National Case Management Week: Why I Love Being a Case Manager

National Case Management Week is October 11-17, 2015. Case Manager Ashley Stoddard (pictured above, left, with a caregiver) shares why she loves her job.

If I had a dime for every time someone told me “Wow, I do not want your job,” I would for sure be a millionaire by now. Patients, their family members, my own family members, co-workers… the list goes on, and I’ve heard it from all of them. And I have to agree with them sometimes! Who is crazy enough to want to be a case manager?

At Magee, there are 11 of us: one department manager, eight working in inpatient, one in the outpatient clinic, and one at Magee Riverfront. All of us are masters-level licensed social workers. And all of us are a little bit crazy.

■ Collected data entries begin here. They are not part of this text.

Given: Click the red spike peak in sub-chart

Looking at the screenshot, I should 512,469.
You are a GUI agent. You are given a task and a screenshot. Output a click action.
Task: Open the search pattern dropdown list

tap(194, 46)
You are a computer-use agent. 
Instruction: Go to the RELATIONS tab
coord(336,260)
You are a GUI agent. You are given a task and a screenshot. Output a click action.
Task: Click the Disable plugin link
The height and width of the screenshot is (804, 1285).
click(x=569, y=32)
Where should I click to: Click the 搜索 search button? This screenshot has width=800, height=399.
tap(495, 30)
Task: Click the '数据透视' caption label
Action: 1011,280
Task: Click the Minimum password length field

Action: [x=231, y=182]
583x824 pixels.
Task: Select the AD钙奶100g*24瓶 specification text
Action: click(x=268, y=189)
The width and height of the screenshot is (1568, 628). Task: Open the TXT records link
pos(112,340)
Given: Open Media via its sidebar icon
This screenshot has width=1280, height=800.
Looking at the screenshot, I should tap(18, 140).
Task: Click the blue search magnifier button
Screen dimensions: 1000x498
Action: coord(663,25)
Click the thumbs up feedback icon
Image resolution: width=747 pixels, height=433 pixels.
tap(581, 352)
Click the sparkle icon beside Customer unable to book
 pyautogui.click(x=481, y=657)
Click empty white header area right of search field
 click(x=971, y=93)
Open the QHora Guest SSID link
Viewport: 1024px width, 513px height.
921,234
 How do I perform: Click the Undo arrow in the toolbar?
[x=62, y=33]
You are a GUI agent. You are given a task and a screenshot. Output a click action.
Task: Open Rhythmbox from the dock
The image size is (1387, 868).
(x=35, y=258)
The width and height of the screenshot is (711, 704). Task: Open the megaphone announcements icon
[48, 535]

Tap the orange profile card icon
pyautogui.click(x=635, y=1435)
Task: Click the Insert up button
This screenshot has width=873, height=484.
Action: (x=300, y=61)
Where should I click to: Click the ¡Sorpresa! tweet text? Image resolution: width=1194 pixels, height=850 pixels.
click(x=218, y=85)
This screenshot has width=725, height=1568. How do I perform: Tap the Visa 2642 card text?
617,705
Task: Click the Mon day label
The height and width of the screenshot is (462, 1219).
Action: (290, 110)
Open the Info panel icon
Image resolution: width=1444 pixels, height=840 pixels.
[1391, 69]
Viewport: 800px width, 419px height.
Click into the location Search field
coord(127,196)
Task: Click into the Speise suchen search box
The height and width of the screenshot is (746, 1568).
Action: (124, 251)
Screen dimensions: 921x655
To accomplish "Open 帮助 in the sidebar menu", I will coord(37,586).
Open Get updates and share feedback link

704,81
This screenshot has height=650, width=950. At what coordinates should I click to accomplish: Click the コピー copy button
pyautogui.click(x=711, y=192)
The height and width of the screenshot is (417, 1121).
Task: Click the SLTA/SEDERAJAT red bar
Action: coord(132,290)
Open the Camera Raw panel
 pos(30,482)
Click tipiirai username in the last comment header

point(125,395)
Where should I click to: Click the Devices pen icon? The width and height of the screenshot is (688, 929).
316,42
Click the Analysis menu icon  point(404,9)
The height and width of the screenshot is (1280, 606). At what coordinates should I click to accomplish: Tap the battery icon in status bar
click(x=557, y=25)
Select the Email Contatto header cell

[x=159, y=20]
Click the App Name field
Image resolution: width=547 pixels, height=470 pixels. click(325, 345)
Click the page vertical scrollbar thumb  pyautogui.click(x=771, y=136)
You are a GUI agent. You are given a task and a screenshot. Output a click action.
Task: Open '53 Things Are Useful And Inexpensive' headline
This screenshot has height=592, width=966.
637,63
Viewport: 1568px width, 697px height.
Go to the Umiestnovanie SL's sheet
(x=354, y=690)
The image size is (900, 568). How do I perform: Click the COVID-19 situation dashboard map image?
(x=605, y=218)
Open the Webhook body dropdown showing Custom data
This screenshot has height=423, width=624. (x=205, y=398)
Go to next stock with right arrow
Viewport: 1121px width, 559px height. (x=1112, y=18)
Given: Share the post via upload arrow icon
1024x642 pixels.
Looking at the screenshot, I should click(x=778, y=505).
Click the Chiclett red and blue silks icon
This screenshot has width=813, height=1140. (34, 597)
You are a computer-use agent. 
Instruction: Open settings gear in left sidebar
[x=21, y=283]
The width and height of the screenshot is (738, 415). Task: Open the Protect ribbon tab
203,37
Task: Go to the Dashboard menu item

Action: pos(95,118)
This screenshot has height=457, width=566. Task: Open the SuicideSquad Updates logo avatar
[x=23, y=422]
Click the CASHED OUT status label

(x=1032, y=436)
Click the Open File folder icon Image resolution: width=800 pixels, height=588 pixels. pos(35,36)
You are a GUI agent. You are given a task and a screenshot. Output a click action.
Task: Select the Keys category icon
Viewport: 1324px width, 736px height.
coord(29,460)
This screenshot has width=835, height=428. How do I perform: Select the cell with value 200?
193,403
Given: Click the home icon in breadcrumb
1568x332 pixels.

The more formal definition of case management is really long, and has a lot of big words in it, so if you want to read it, you can do so here. But to put things plainly: we do it all. As an inpatient case manager, our primary role is to be our patients’ discharge planner. We make sure our patients have all the equipment, supplies, therapy, prescriptions, and follow-up appointments they could ever need to transition safely to home, or to whatever the next step is for them after Magee. Our secondary role is to be a support system for our patients and their family throughout their stay at Magee. We listen, hold hands, and give hugs when learning to deal with a disability becomes too much for them. And then we make everything else happen. We help patients apply for Medicaid and advocate for insurance companies to pay for essential medical equipment. We find placement in nursing facilities for patients who aren’t able to return home. Some of the more fun things we get to do are make the arrangements for patients’ pets to come visit them in the hospital, or assist families with planning a surprise birthday party for a patient (with lots of help from Magee’s wonderful Concierge Department!) We are highly organized, assertive, caring, creative, adaptable, multi-tasking machines, which is why our position can be very stressful. We’re not always good at taking time for ourselves, and sometimes we’re so busy we may forget to eat our lunch.

After knowing all the above, why would someone ever want to be a case manager? I’ll tell you why. When you get that phone call, email, or in-person visit from your patient after they’ve been discharged, and they tell you all the good that has happened to them since leaving Magee. They tell you how they’re walking without a cane now or how they’ve been able to get back to driving a car. Or maybe it’s something as small as being able to cook a hot meal on their own. That is the best part of my job. But I also take it as a good sign if I don’t hear from patients after they leave Magee. That means we did everything we could to help them live their best life, and they’re off living it. That is why I love being a case manager.